Task details:
Each entry should be repeated exactly. Its pictures should not be.

--- Records shown ---

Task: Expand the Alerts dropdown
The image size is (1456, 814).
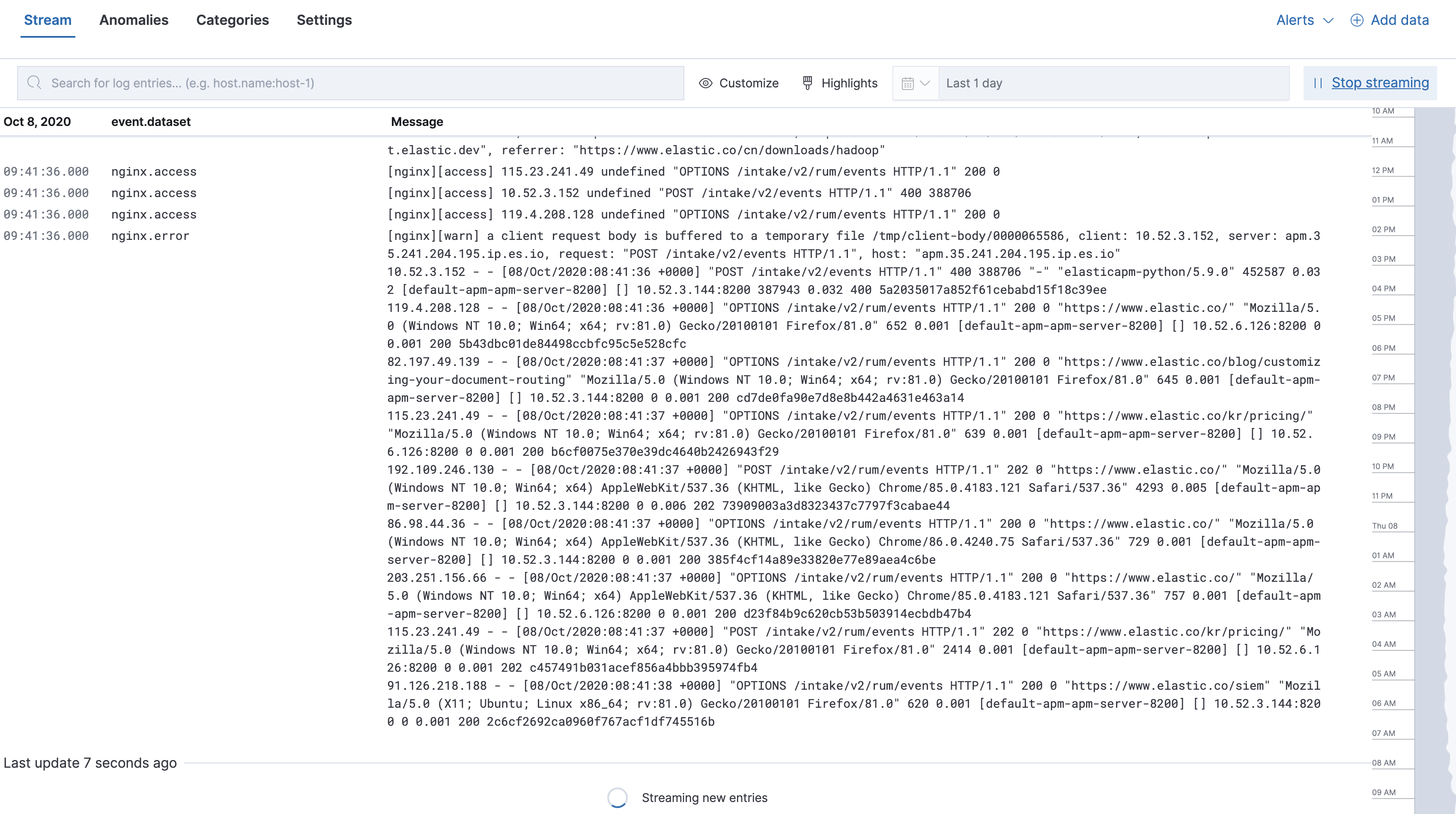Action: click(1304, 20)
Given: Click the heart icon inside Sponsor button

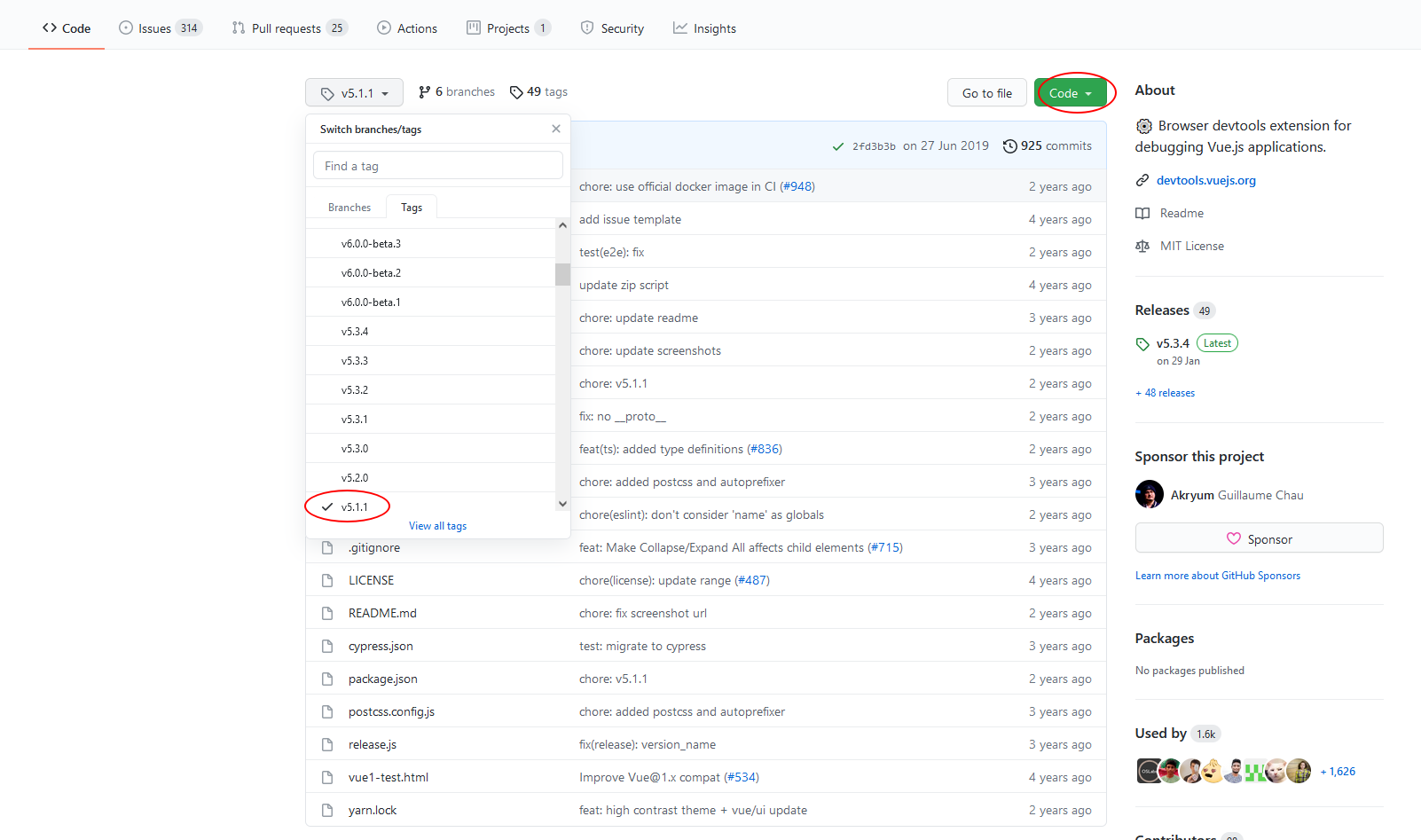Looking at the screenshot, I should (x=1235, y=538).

---

Result:
Task: Expand the Alerts dropdown
The image size is (1456, 814).
Action: click(1304, 20)
Given: Click the heart icon inside Sponsor button

Looking at the screenshot, I should (x=1235, y=538).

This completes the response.